--- Task statement ---
From first line to last, copy the material below exactly.

--- Records for the exercise ---

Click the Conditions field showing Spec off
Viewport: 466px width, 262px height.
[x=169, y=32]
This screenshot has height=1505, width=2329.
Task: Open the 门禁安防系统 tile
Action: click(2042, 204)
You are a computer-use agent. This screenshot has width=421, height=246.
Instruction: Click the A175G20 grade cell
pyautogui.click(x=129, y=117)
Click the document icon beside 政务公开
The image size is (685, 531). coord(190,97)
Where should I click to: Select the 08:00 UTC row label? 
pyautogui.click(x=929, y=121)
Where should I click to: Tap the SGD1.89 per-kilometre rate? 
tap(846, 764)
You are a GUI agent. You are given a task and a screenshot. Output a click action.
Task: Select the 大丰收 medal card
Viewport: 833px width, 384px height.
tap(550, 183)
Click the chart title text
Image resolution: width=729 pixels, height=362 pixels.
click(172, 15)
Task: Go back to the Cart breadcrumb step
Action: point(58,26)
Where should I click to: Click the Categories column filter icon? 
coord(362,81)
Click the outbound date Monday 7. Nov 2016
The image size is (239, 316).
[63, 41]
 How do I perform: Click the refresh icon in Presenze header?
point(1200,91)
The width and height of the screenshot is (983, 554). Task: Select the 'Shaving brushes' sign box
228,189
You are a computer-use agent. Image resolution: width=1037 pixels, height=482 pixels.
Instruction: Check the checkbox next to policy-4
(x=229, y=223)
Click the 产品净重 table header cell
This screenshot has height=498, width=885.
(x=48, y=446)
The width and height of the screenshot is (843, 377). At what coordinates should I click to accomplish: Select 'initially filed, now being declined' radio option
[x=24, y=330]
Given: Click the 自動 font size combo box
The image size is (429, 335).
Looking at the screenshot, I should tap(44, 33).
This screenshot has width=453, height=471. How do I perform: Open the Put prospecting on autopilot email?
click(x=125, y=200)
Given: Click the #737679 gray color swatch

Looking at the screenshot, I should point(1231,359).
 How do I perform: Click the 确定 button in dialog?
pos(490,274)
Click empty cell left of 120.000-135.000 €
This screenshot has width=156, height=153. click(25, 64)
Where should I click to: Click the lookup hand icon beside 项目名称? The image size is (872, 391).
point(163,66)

--- Result ---
Click the Conditions field showing Spec off
Viewport: 466px width, 262px height.
[x=169, y=32]
This screenshot has height=1505, width=2329.
Task: Open the 门禁安防系统 tile
Action: click(2042, 204)
You are a computer-use agent. This screenshot has width=421, height=246.
Instruction: Click the A175G20 grade cell
pyautogui.click(x=129, y=117)
Click the document icon beside 政务公开
The image size is (685, 531). coord(190,97)
Where should I click to: Select the 08:00 UTC row label? 
pyautogui.click(x=929, y=121)
Where should I click to: Tap the SGD1.89 per-kilometre rate? 
tap(846, 764)
You are a GUI agent. You are given a task and a screenshot. Output a click action.
Task: Select the 大丰收 medal card
Viewport: 833px width, 384px height.
tap(550, 183)
Click the chart title text
Image resolution: width=729 pixels, height=362 pixels.
click(172, 15)
Task: Go back to the Cart breadcrumb step
Action: point(58,26)
Where should I click to: Click the Categories column filter icon? 
coord(362,81)
Click the outbound date Monday 7. Nov 2016
The image size is (239, 316).
[63, 41]
 How do I perform: Click the refresh icon in Presenze header?
point(1200,91)
The width and height of the screenshot is (983, 554). Task: Select the 'Shaving brushes' sign box
228,189
You are a computer-use agent. Image resolution: width=1037 pixels, height=482 pixels.
Instruction: Check the checkbox next to policy-4
(x=229, y=223)
Click the 产品净重 table header cell
This screenshot has height=498, width=885.
(x=48, y=446)
The width and height of the screenshot is (843, 377). At what coordinates should I click to accomplish: Select 'initially filed, now being declined' radio option
[x=24, y=330]
Given: Click the 自動 font size combo box
The image size is (429, 335).
Looking at the screenshot, I should tap(44, 33).
This screenshot has width=453, height=471. How do I perform: Open the Put prospecting on autopilot email?
click(x=125, y=200)
Given: Click the #737679 gray color swatch

Looking at the screenshot, I should point(1231,359).
 How do I perform: Click the 确定 button in dialog?
pos(490,274)
Click empty cell left of 120.000-135.000 €
This screenshot has width=156, height=153. click(25, 64)
Where should I click to: Click the lookup hand icon beside 项目名称? The image size is (872, 391).
point(163,66)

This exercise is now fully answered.